───── Source information

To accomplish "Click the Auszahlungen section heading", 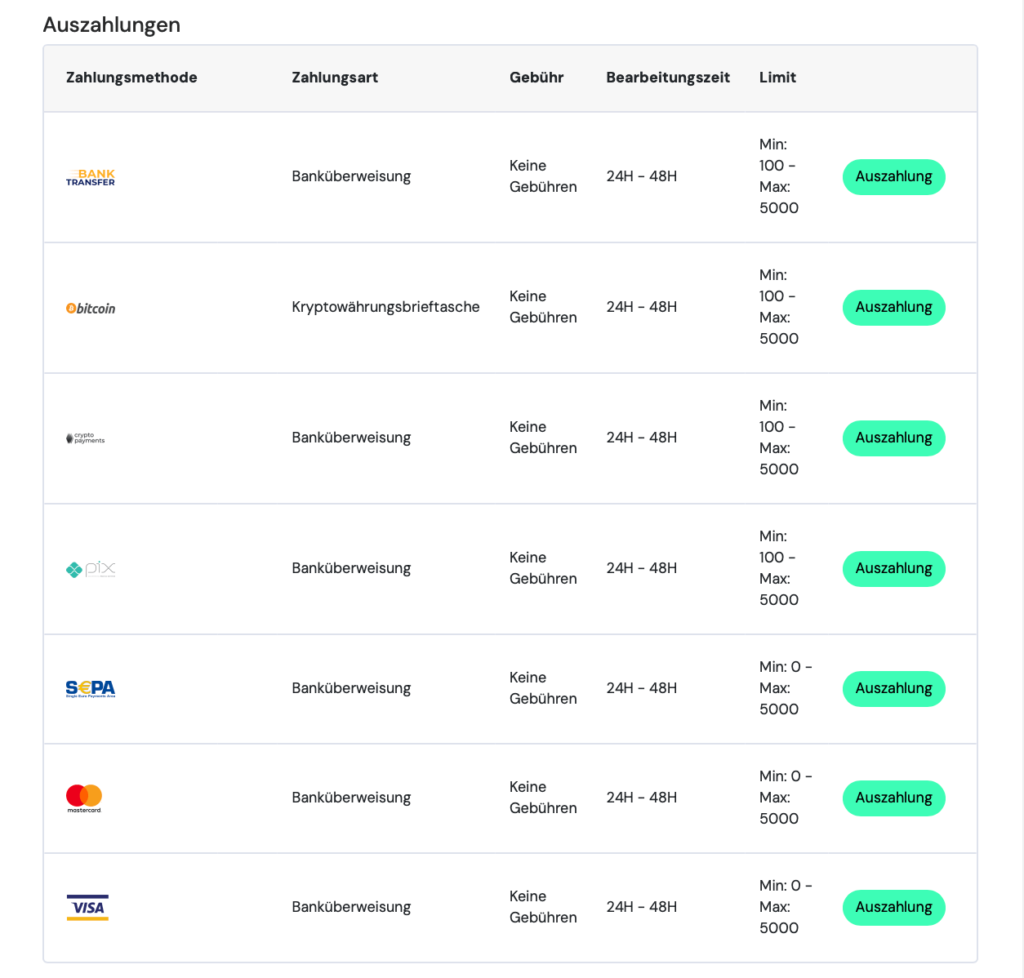I will click(x=112, y=25).
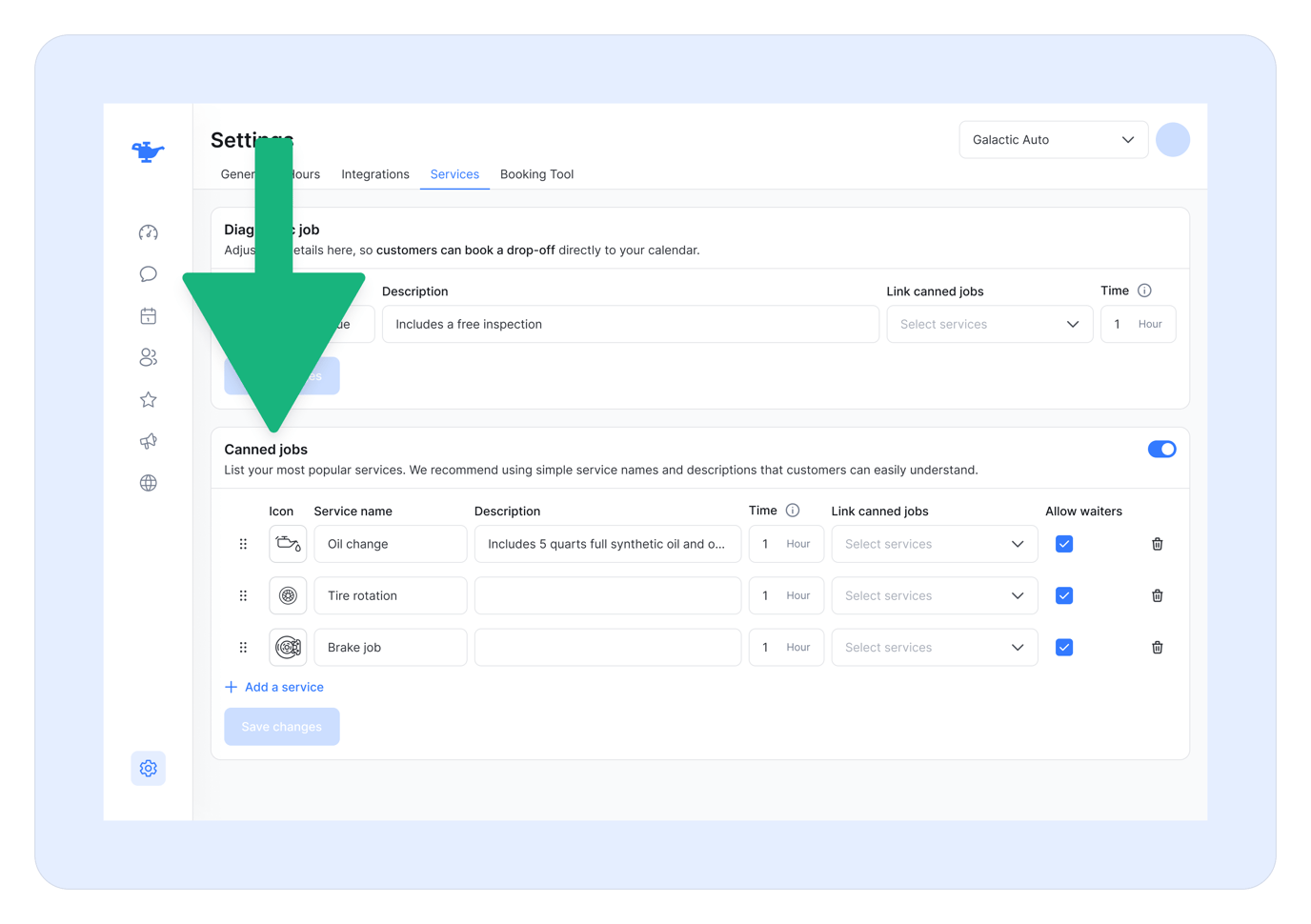Viewport: 1311px width, 924px height.
Task: Delete the Brake job row via trash icon
Action: click(1157, 647)
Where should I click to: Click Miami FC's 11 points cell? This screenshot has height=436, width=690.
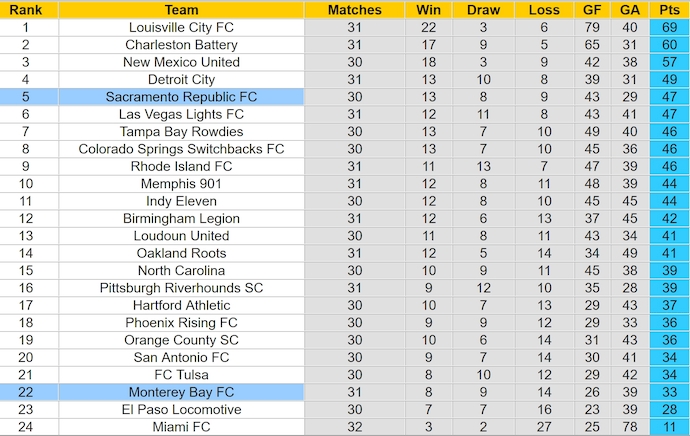pyautogui.click(x=668, y=427)
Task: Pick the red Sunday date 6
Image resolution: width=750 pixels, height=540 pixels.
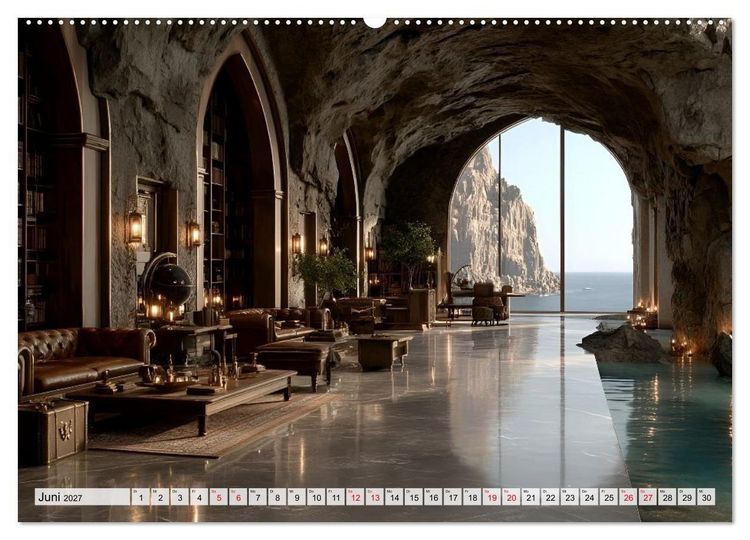Action: (x=238, y=497)
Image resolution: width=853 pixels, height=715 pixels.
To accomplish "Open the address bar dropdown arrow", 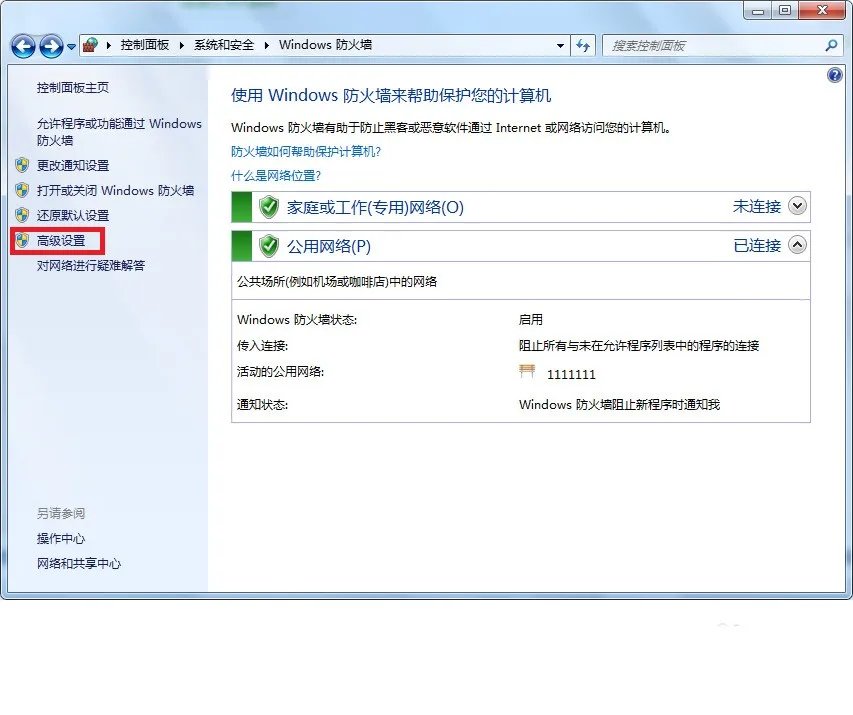I will click(x=561, y=46).
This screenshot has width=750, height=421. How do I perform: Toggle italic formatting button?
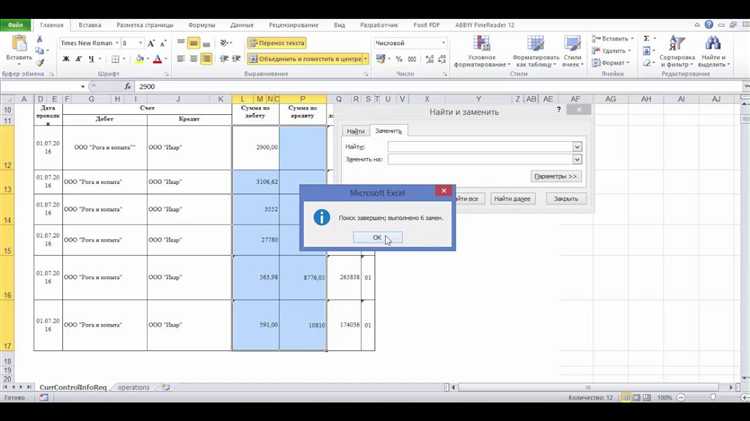pyautogui.click(x=78, y=59)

──────────

- Exercise details -
Reproduce nothing but the lines running from the line with "This screenshot has width=750, height=421." through the end of the records, keeping both end lines and dropping the pictures.

- Answer space -
This screenshot has width=750, height=421. How do I perform: Toggle italic formatting button?
pyautogui.click(x=78, y=59)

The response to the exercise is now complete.